The processes described above can be useful for creating two-dimensional and/or three-dimensional structures for implantable stimulation electrodes. The resulting structures can be adjusted and optimized to have desired mechanical properties. And a finished electrode can be created by one continuous process without interruption to form in a single integrated structure. The design structure of the stimulation electrode can be changed simply by changing a CAD file where the geometrical parameters for the electrode design are defined (and possibly some basic process optimization).

Although various exemplary embodiments of the invention have been disclosed, it should be apparent to those skilled in the art that various changes and modifications can be made which will achieve some of the advantages of the invention without departing from the true scope of the invention. For example, in any of the foregoing, the stimulation electrode may specifically be a cochlear implant electrode.
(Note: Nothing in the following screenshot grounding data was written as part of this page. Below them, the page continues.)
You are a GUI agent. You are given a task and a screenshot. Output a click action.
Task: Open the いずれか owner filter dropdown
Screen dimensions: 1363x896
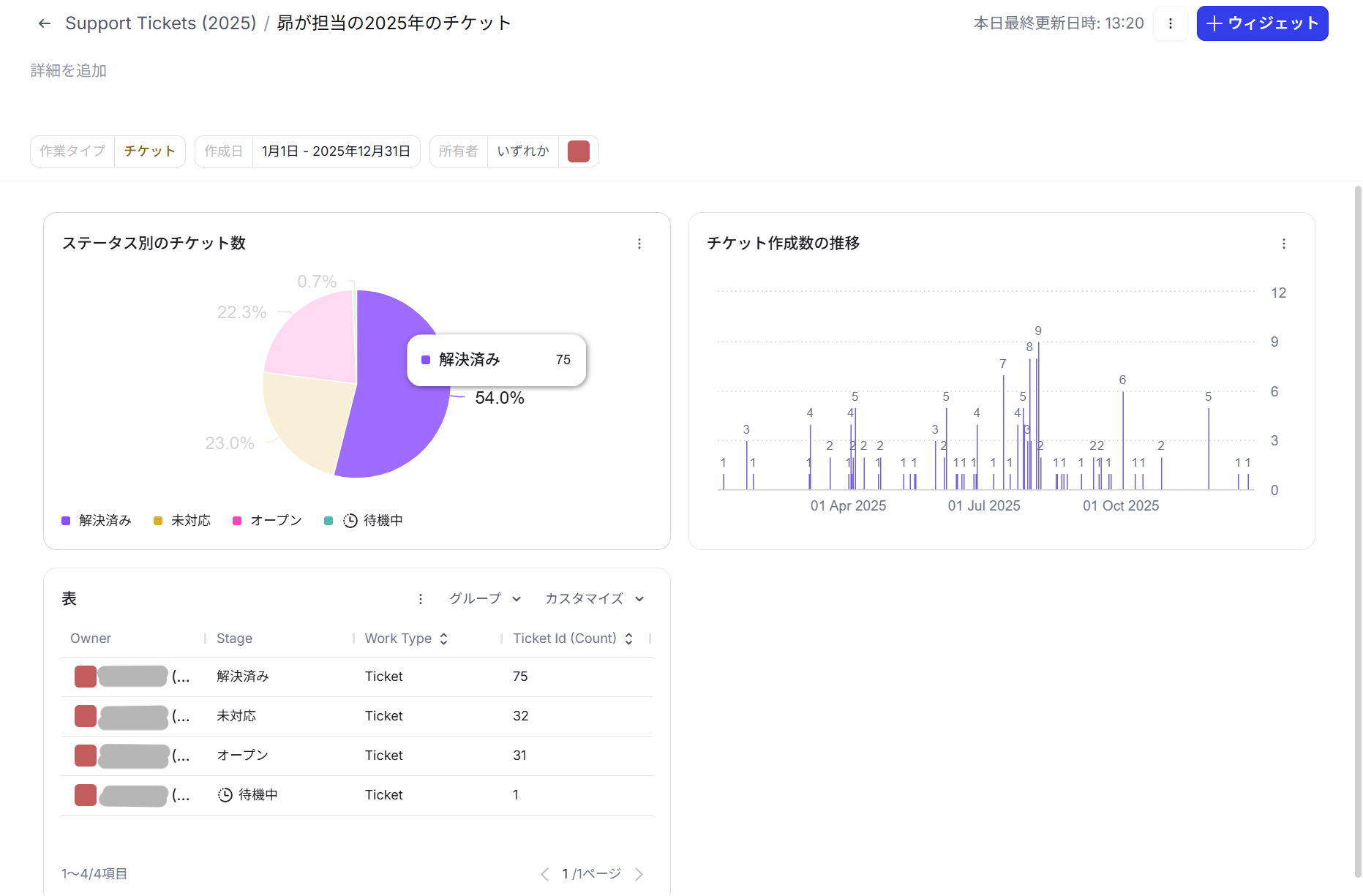[522, 151]
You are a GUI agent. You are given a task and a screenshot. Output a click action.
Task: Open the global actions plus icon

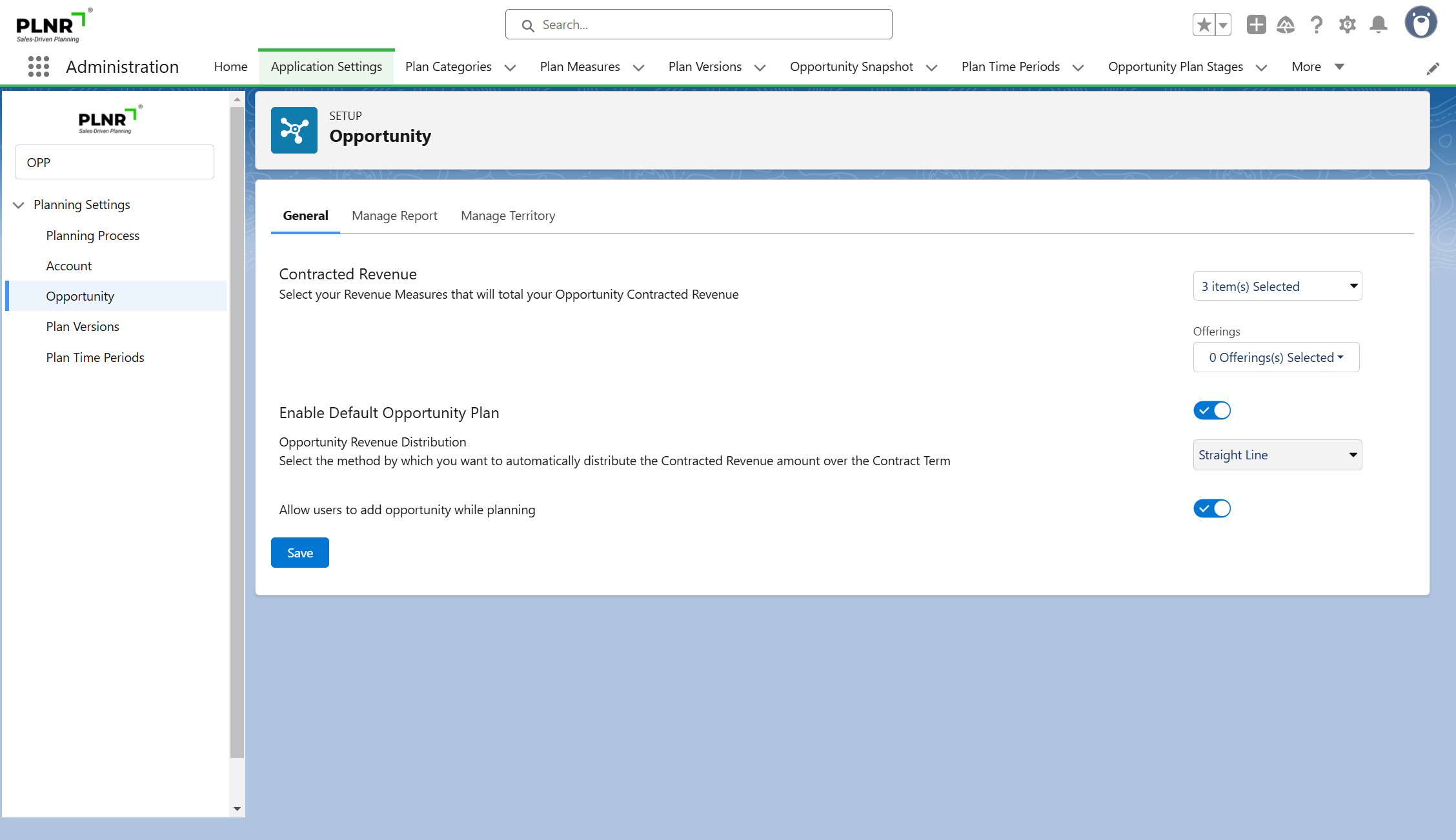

And embodiments of the present invention also include an implantable stimulation electrode formed by any of the foregoing methods.

Claims

1. A method of fabricating an implantable stimulation electrode comprising: providing an arrangement of conductive metal powder atop an electrode substrate; andfocusing a laser beam on the metal powder to form the stimulation electrode in a given geometry with given dimensions and supported by the electrode substrate.

2. A method according to claim 1, wherein providing an arrangement of conductive metal powder includes blowing the metal powder onto the electrode substrate so that the stimulation electrode is formed by laser deposition of the metal powder.

3. A method according to claim 1, wherein providing an arrangement of conductive metal powder includes pre-layering the metal powder onto the electrode substrate so that the stimulation electrode is formed by laser sintering of the metal powder.

4. A method according to claim 1, wherein the given geometry is a two-dimensional geometry so that the stimulation electrode lies substantially in a single plane.

5. A method according to claim 1, wherein the given geometry is a three-dimensional geometry.

6. A method according to claim 1, wherein the stimulation electrode is formed in a recess in the surface of the electrode substrate.

7. A method according to claim 1, wherein the stimulation electrode is formed above the surface of the electrode substrate.

8. A method according to claim 1, wherein the stimulation electrode includes at least one electrode contact for delivering an electrical signal to adjacent tissue.

9. A method according to claim 8, wherein the electrode contact includes a layer of conductive surface structures for increasing the surface area of the electrode contact.

10. A method according to claim 8, wherein the stimulation electrode includes at least one conductive trace element for delivering the electrical signal to the electrode contact.

11. A method according to claim 10, wherein the stimulation electrode includes a plurality of conductive trace elements.

12. A method according to claim 10, wherein the electrode contact and the conductive trace element have the same height.

13. A method according to claim 10, wherein the electrode contact and the conductive trace element have different heights.

14. A method according to claim 1, further comprising: smoothing at least one surface of the stimulation electrode to reduce insertion trauma.

15. A method according to claim 14, wherein the smoothing is based on electro-polishing.

16. A method according to claim 14, wherein the smoothing is based on chemical etching.

17. A method according to claim 1, wherein the stimulation electrode is formed into a plurality of different metal layers.

18. A method according to claim 1, wherein the metal powder includes at least one of iridium, gold, silver, palladium, tungsten, or an alloy thereof.

19. A method according to claim 1, wherein the metal powder includes platinum or a platinum alloy.

20. A method according to claim 1, wherein the electrode substrate is at least one of silicon, glass, polymer, or metal.

21. A method according to claim 1, wherein the stimulation electrode is a cochlear implant electrode.

22. An implantable stimulation electrode formed by a method according to any of claims 1-21.